Guest editor Khee Hoon Chan is a writer from Singapore, with bylines in Polygon, Edge Magazine, PC Gamer, Unwinnable and more. They daydream about being a professional Street Fighter player. Follow the author on Twitter

 

It isn’t exactly a little-known secret, but do you know that queer people have always lived on a different temporal dimension—in other words, in queer time? Part of the unsaid, but largely conventional, markers of adulthood means achieving certain milestones by a specific period: dating other people, finding your first jobs, getting married, and eventually having kids. Queer folks, however, often have to live by our own temporal logic; some of us can only begin to start dating in earnest after we have settled into a career. Others can only fathom out the concept of civil partnership—even marriage—in middle adulthood. And across cultures and regions, the latter may not even be an option for many queer folks, such as in parts of Asia.

But rather than just using queer time to explain the delayed access to these supposed markers of adulthood, there’s another way to frame this perspective: the queer ability to manipulate and control time, which suggests that queer people have the supernatural-esque power to live out their lives in their own temporal dimensions and pace—while presenting a way to subvert and queer the typical conventions of linear time. This is reflected in how Max Caulfield, the protagonist of the first Life Is Strange (DONTNOD Entertainment, 2015), reverses and manipulates time. In this episodic adventure game, Max discovers that she can, at any time, tap into her supernatural temporal powers to reverse and redo specific events. She uses this power to right wrongs, undo short-term consequences, prevent tragedies, and ultimately save her best friend, Chloe Price, from a universe that seems hell-bent on ending her.

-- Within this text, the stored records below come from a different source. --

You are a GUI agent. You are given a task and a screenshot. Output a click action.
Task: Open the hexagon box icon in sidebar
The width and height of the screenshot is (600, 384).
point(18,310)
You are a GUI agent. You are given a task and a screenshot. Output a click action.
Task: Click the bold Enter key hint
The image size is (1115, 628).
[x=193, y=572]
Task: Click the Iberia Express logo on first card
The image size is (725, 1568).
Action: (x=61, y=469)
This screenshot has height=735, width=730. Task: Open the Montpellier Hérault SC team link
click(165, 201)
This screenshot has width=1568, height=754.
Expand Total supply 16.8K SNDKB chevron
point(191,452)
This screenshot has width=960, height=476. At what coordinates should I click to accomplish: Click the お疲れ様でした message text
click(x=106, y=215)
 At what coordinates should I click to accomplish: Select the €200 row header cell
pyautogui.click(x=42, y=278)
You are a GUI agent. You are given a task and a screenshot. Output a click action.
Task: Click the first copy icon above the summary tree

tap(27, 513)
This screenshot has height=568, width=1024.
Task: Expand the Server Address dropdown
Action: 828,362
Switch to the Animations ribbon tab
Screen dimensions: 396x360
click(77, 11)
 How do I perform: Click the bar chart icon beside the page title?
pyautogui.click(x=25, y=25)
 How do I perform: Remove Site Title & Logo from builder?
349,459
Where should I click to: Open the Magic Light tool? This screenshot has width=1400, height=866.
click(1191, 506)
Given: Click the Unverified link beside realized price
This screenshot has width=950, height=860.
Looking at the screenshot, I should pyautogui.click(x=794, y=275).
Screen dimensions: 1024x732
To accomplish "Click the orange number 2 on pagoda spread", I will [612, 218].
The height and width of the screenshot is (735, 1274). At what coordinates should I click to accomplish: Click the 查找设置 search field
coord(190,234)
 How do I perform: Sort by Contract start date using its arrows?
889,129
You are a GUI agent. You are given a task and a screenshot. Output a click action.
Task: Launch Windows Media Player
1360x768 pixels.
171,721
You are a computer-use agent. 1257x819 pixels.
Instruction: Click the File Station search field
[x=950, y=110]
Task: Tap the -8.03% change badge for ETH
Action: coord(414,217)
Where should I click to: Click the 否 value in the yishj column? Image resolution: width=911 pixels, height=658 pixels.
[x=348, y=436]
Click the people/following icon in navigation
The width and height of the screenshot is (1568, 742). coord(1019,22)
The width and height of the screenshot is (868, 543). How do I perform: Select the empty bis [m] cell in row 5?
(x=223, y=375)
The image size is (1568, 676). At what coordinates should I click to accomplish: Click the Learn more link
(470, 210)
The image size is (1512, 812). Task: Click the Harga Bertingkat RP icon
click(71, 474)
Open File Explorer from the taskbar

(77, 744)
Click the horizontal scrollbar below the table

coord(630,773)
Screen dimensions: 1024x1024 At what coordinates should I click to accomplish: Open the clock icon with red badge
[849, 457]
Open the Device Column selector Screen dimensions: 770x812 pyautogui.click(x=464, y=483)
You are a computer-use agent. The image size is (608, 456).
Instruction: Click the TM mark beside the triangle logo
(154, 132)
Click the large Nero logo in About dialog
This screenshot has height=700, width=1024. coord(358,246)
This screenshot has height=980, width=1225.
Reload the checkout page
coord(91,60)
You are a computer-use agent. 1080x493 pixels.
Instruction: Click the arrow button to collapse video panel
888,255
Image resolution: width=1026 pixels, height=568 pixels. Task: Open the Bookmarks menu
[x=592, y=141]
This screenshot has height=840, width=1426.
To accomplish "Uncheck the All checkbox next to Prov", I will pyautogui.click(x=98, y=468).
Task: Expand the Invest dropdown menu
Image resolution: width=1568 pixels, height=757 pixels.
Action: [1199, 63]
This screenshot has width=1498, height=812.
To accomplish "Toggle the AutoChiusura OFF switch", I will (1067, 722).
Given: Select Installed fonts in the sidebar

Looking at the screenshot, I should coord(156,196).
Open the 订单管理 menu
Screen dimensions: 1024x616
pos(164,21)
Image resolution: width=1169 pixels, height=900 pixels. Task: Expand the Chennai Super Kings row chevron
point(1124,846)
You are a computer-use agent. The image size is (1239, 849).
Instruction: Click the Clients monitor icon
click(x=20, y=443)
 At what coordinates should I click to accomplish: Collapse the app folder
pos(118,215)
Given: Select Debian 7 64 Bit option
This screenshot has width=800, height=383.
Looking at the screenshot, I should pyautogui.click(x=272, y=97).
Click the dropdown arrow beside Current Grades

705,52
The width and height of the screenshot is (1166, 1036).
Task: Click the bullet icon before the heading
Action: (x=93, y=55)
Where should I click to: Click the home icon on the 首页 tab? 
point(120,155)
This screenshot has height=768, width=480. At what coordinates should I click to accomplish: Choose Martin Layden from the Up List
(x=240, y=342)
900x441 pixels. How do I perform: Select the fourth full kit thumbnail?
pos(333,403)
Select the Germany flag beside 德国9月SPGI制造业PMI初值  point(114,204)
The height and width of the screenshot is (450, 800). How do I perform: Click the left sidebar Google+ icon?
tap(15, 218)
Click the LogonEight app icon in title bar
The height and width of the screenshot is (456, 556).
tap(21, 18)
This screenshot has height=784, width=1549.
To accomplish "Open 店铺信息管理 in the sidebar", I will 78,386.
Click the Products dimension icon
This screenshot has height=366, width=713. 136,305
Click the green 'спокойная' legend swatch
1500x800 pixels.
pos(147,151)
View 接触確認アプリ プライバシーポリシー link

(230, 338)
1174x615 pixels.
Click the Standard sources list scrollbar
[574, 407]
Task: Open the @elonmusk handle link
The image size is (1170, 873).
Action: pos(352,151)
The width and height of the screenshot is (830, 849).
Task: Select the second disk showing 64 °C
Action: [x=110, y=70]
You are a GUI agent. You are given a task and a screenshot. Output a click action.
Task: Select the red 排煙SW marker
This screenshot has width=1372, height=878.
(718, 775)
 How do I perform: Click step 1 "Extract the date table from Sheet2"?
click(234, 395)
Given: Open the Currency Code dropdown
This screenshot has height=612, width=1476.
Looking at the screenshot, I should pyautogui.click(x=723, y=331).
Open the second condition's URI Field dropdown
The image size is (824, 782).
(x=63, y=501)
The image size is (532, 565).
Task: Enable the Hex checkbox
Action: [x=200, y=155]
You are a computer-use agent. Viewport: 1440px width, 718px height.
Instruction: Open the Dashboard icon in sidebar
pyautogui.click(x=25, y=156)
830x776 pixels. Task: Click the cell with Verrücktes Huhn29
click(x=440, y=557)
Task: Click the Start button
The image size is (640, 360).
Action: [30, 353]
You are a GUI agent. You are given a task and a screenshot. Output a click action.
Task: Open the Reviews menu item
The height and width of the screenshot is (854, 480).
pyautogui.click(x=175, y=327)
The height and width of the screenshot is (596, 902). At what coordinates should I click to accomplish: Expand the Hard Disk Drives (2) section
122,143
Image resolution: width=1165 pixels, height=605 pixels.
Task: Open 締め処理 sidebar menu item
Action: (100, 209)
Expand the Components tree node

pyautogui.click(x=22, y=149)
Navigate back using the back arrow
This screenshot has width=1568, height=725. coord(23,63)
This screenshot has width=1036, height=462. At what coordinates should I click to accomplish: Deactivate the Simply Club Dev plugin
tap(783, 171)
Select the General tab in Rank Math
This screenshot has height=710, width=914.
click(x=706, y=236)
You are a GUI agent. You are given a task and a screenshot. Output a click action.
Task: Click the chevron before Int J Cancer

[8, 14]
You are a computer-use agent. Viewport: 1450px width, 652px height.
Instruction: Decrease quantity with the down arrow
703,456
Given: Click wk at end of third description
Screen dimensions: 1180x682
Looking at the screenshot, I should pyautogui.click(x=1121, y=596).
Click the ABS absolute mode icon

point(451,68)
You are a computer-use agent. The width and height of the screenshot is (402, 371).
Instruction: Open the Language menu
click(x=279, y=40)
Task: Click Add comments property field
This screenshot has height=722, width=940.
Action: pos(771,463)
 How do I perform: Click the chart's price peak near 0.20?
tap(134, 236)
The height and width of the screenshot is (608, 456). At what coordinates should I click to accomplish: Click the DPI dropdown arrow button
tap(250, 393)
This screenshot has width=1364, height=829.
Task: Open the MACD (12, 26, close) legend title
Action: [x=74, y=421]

At the same time, this also enables Max to discover and navigate her burgeoning romantic feelings for Chloe, as they share a relationship that is more queer-coded rather than overt. You could, as Max, play up specific interactions between them throughout these episodes by making sure you’re choosing the most appropriate responses—should you, say, pop out of the closet and take the blame for Chloe’s weed-smoking, or stay hidden as Chloe instructs— after rewinding time again and again, just to see the consequences play out. All these decisions can affect the final scenes, and clarify the duo’s ambiguous “will-they-won’t-they” relationship.

This time-travelling mechanic is a powerful way of framing games through the lens of queer game design, of reimagining traditional practices of play in video games. In this case, it’s about subverting the subverting the medium’s typically linear temporal progression of time, and speaking to a diminishing sense of chrononormativity in Life Is Strange. Feminist writer and queer theorist, Elizabeth Freeman (2010), defines this term as “the use of time to organise individual human bodies towards maximum productivity (…) through particular orchestrations of time” (p. 34). Such time is often used to refer to the heteronormative phases of adulthood: moving out, marriage, and having kids. In this context, Life is Strange is actively subverting—even queering—normative models of linear progression with Max’s powers of time manipulation. It’s a rare but powerful statement that represents many queer people’s experiences of time, even if it exists only as a queer-coded example. Only by framing the events in games like Life Is Strange, through queer time and other queer perspectives, can games begin to simulate or reproduce a thorough, multifaceted understanding of the world outside of heteronormativity, capitalism and colonial ideals.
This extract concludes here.